Two Threads of the Immigration Debate Come Together on C-SPAN

By Jerry Kammer on August 24, 2015

Two threads of the national immigration debate came together Saturday morning on C-SPAN's "Washington Journal" program.

First, as one caller demonstrated, many black Americans are upset at the federal government's failure to keep illegal immigrants from getting jobs.

Second, as Center for Immigration Studies Executive Director Mark Krikorian observed as a guest on the program, the political alignment of immigration policy is best seen as a matter of top/down rather than left/right alignments. Elites favor expansive immigration and lax enforcement, said Krikorian, while working people want less immigration and more enforcement of immigration laws intended to protect American workers.

The caller identified herself as a black woman who was "livid" about illegal immigrants in the workplace. "If we would fine employers a million dollars for each illegal, or person who should not be [working], it would be taken care of," she said. "We just don't have the will. And we don't care enough about American workers. Here in the black community, you have our young people from age 16 to 24, 50 percent unemployment. How are you going to bring in other people and you ain't even satisfied with American people?"

Otis Graham, a historian and one of the founders of the Center for Immigration Studies, noted the silence of many black leaders about this problem. In his 2006 book Unguarded Gates: A History of America's Immigration Crisis, Graham wrote that, in the 1970s, "black political leadership was persuaded by Hispanics to shun the immigration issue in order to hold 'the civil rights coalition' together."

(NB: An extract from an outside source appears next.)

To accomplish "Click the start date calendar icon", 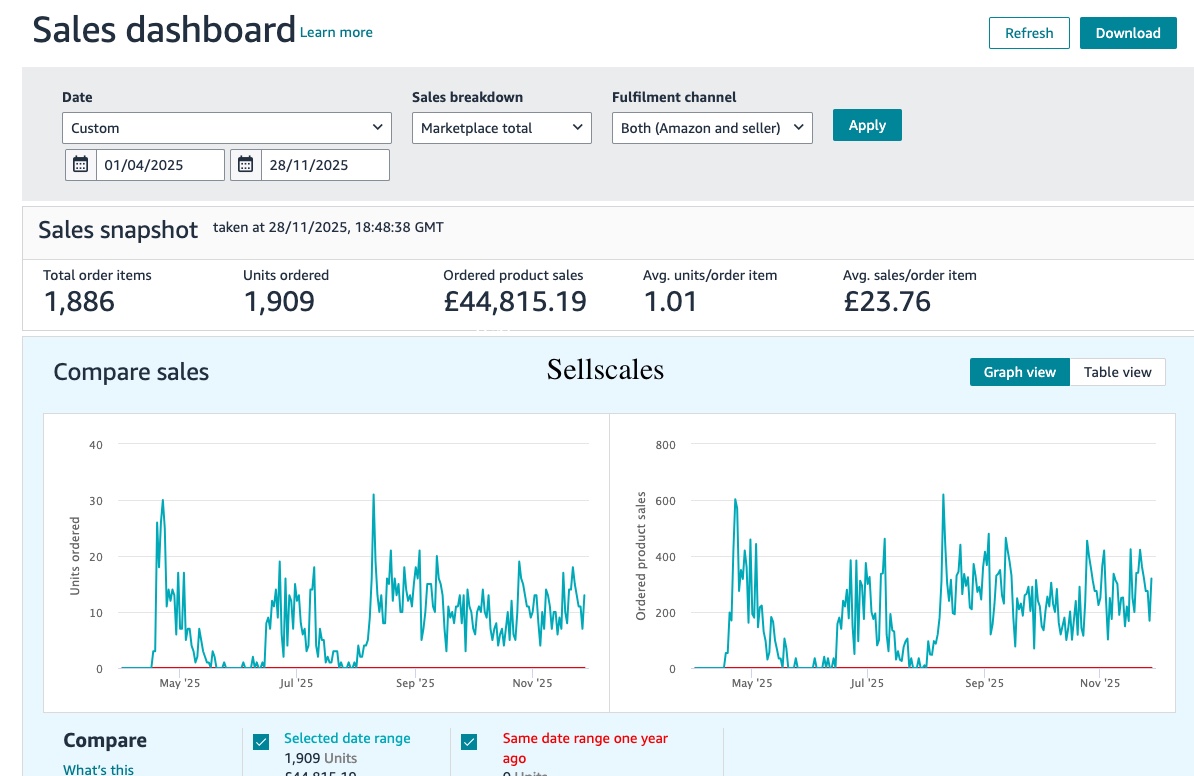I will pos(81,165).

But there have been some black leaders who have taken a stand on behalf of American workers. Most prominent among them was Barbara Jordan, a former congresswoman and civil rights icon, who during the Clinton administration directed the U.S. Commission on Immigration Reform.

Said Jordan: "Credibility in immigration policy can be summed up in one sentence: Those who should get in, get in; those who should be kept out, are kept out; and those who should not be here will be required to leave."